‘Can be tricky’: Instructions for trampoline sold on Amazon advise women to find a man to put it together

‘Not advised for child or woman to instal alone, additional assistance from men is preferred,’ says sales description

Maya Oppenheim
Women's Correspondent
Wednesday 17 July 2019 14:34 BST
Product is accompanied by an image of a woman wearing sportswear doing exercises and is recommended to be used for workouts for adults and children
Product is accompanied by an image of a woman wearing sportswear doing exercises and is recommended to be used for workouts for adults and children

Amazon has been accused of sexism after a trampoline sold on its site came with instructions asking women not to attempt to instal it without help from a man.

The description on the Newan 40in “mini bouncer” claims only men can construct the item as “the elastic rope part can be tricky”. The product is accompanied by an image of a woman wearing sportswear doing exercises and is recommended to be used for workouts for adults and children.

The sales description states: “This fitness rebounder has a relatively simple installation process, but the elastic rope part can be tricky. Not advised for child or woman to instal alone, additional assistance from men is preferred.”

Amazon has now become caught up in a dispute about sexism over the product – with commenters fiercely criticising the company on its Q&A board.

Critics insisted women are perfectly capable of assembling the trampoline without going to find someone in possession of a Y chromosome first. “Why can’t a woman instal this alone? Could this company be any more sexist?” one customer wrote.

Another post also hit out at the choice of wording. It said: “Why do you recommend that it is not advisable for a woman to be installed alone, additional assistance from men is preferred”?

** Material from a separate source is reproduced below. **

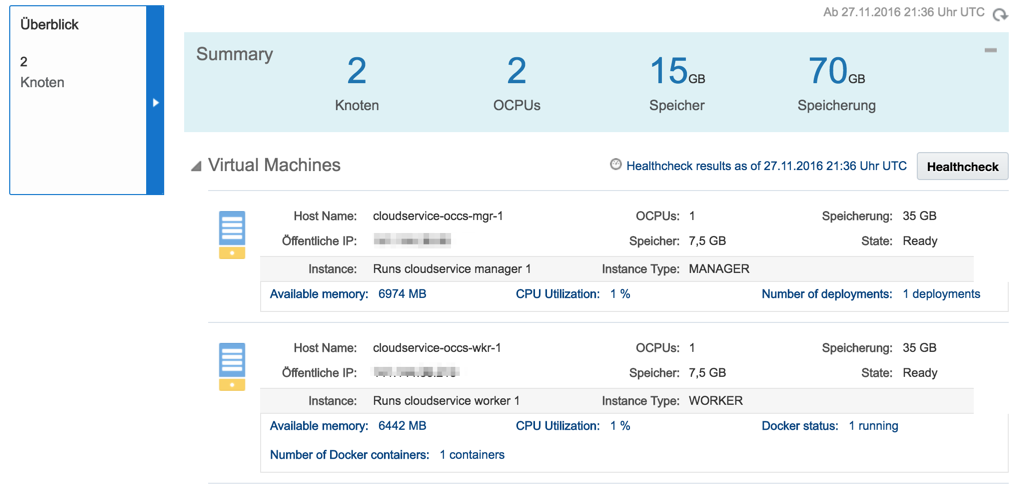The height and width of the screenshot is (494, 1023).
Task: Click the '1 running' Docker status
Action: pyautogui.click(x=873, y=426)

Newan replied: “This trampoline can be a bit tricky when installing elastic cord parts, it needs some strength. Although we have a matching tool, it is best to wear gloves when installing the elastic rope, so we recommend men first. If the lady can also instal it, it will be even more perfect.”

Another posted: “Are these instructions serious? Not intended for women to assemble alone? Assistance from a man needed? It’s 2019, get lost with your misogynistic nonsense.”

Critics on Twitter also hit out at the instructions. One user said: “Women should rush out to buy these. Assemble them on video and share it online. Call it the trampoline challenge. Let it go viral. That will show Amazon.”

“To me, that is like saying ‘only men can do DIY’. Well I just started learning and now I can use a drill, brushcutter, saw, and I even put a big unit together by myself. My man works nights, so I had to learn to do it. I think companies need to think before they speak!” another added. “Hey Amazon nice listing #everydaysexism,” one Twitter user said.


But Newan was unapologetic, replying: “This is not the case. Because installing the elastic rope is more laborious, so we recommend that men instal the trampoline first. If the woman can instal it, it is more perfect.”

Newan says the trampoline is currently out of stock – advising customers it might not be available again. Amazon appears to have now taken down the mechanism which allows users to see questions and answers on this particular product.

A spokesperson for Amazon told The Independent the wording had been written by a third party seller rather than Amazon and has now been removed.

The controversy comes a month after advertising that endorses harmful gender stereotypes was officially banned by watchdogs. New rules set out by the Advertising Standards Authority mean companies will no longer be able to depict scenes the promote gender stereotypes, such as women doing household chores while their male partners relax with their feet up.

Other scenarios that would come under fire with the new guidelines include schoolgirls being shown to be less academic than boys, women struggling to park a car and men struggling while changing an infant’s nappy. Ads aimed at new mothers could also be troublesome if they suggest that looking attractive or maintaining a pristine home are to be prioritised ahead of their emotional wellbeing.

However, the new guidelines have only been applied to video clips and images, and not to written instructions like those featured on the trampoline advertisement.